TASK REQUIREMENTS -
Starting at the line that contains "Find the location" and ending at the close of the entries, render the lines as a JSON list of strings, one string per line, with blank lines omitted. Leave the pictures out of the answer.

********

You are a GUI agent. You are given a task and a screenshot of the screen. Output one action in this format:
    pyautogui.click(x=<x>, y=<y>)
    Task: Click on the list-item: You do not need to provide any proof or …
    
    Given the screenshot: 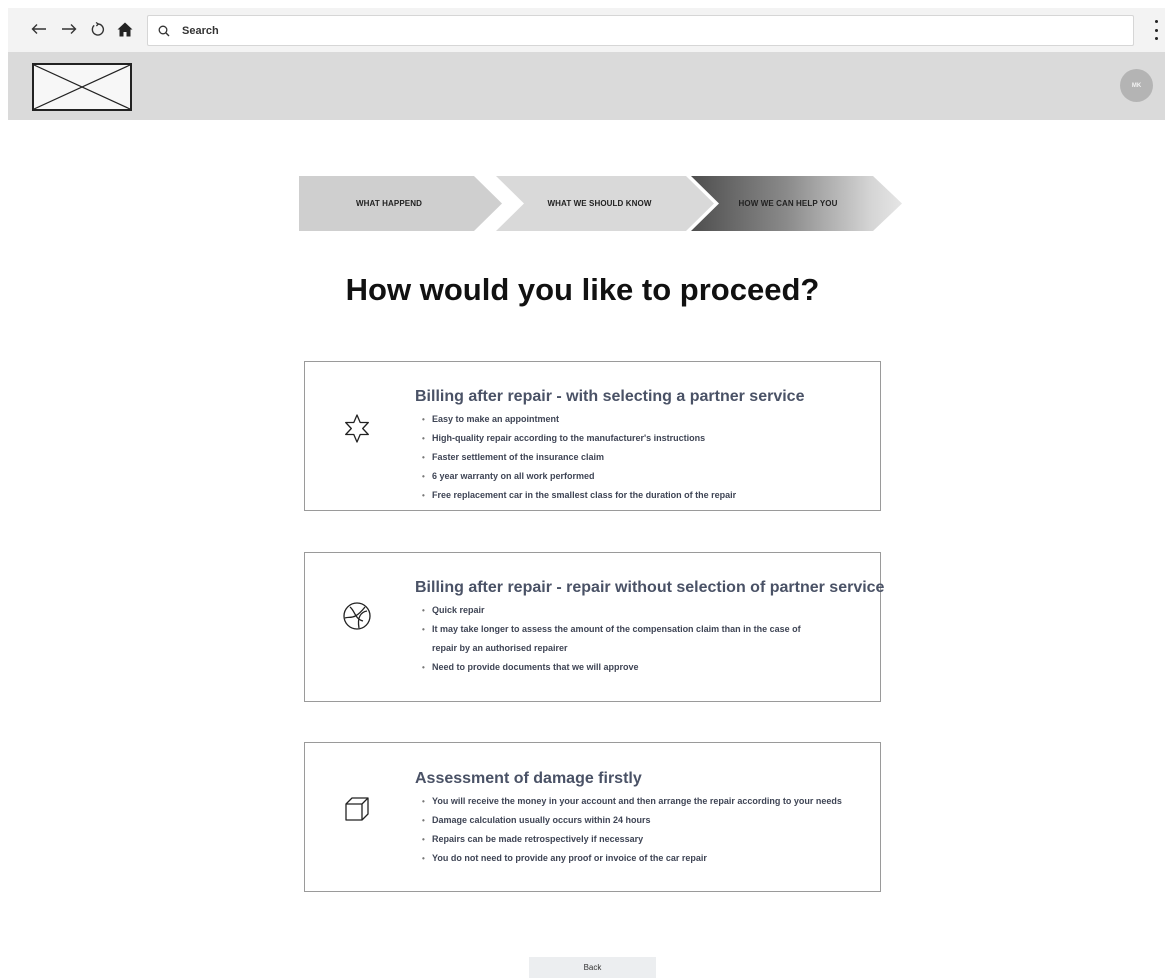 What is the action you would take?
    pyautogui.click(x=649, y=858)
    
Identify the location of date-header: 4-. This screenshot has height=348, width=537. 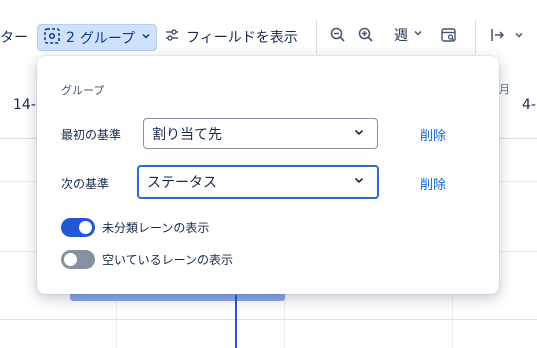
(529, 105).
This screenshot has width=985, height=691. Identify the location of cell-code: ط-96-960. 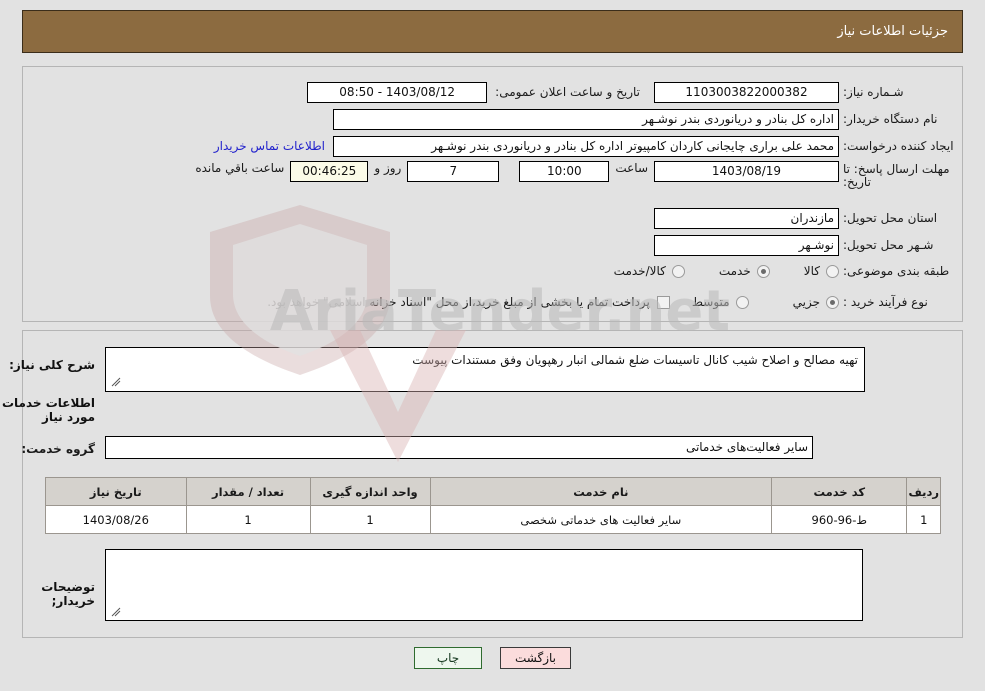
(840, 520).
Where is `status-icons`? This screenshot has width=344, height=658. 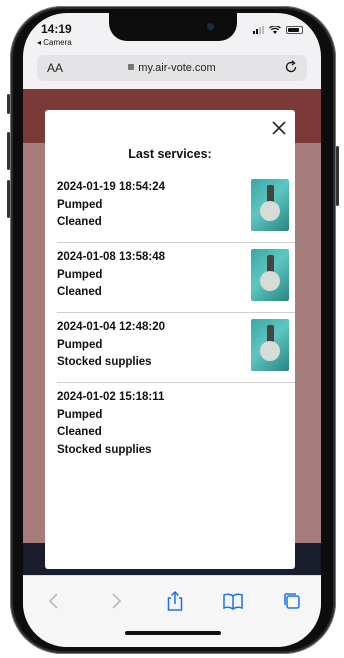 status-icons is located at coordinates (278, 30).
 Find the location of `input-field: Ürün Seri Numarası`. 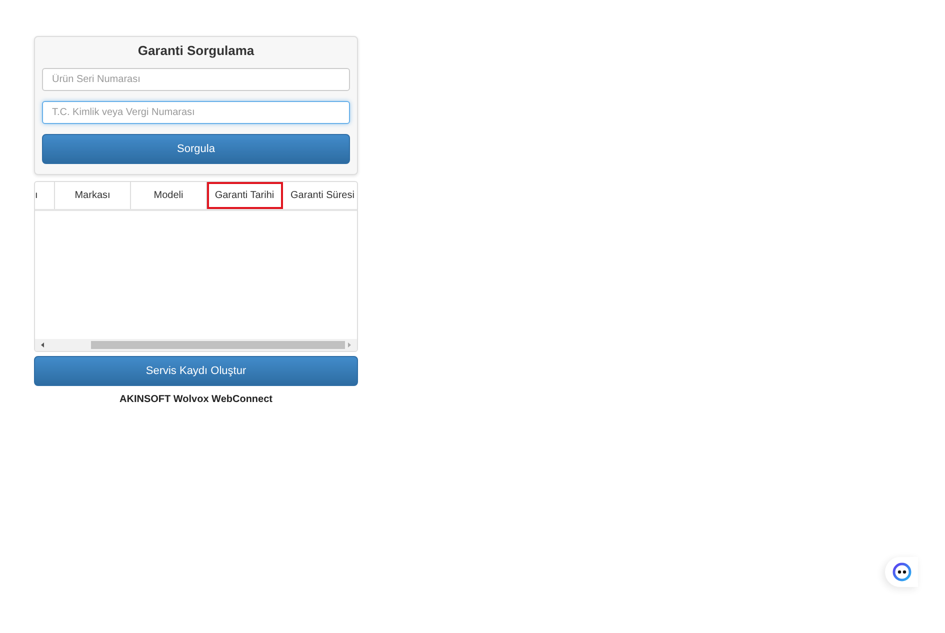

input-field: Ürün Seri Numarası is located at coordinates (196, 80).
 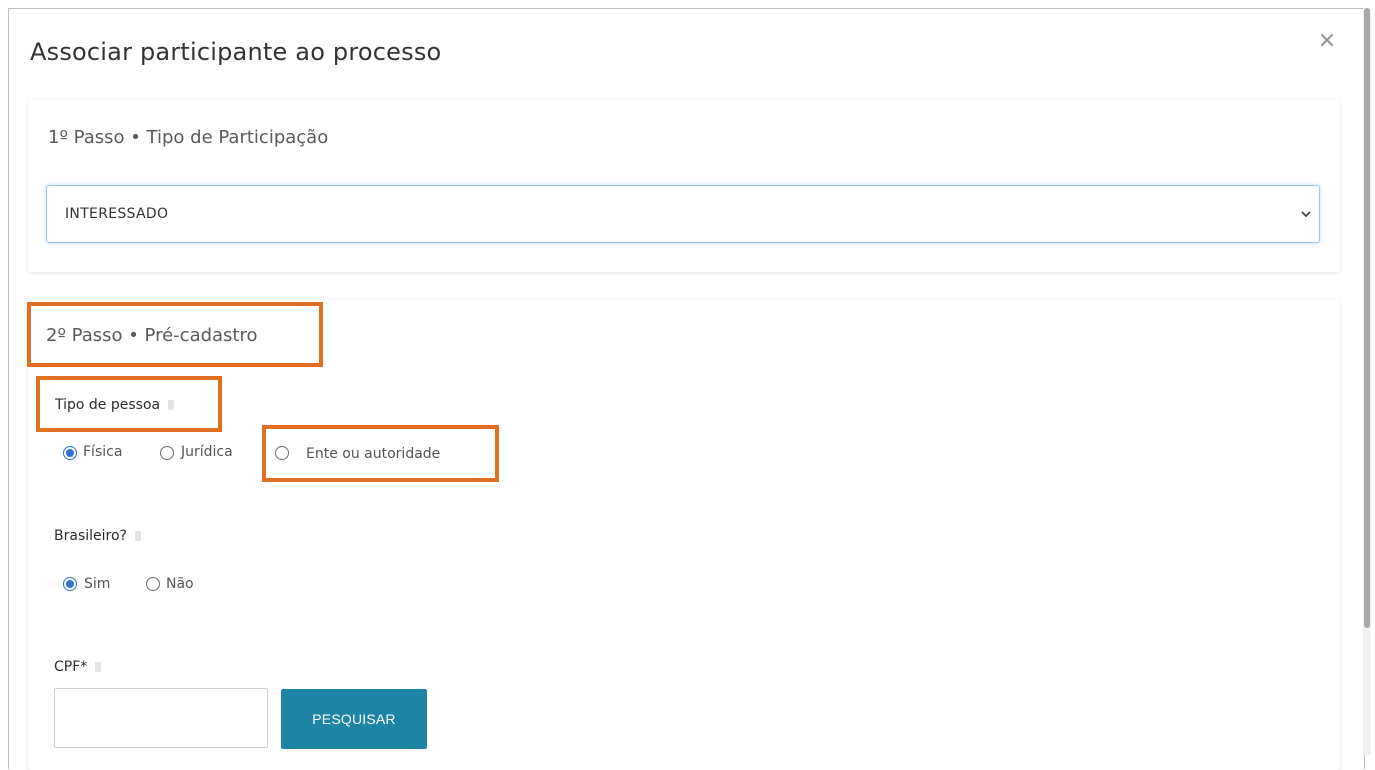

********

WRITTEN ANSWER -
[
  " Find the location of `input-field: Ürün Seri Numarası`. ",
  "input-field: Ürün Seri Numarası is located at coordinates (196, 80)."
]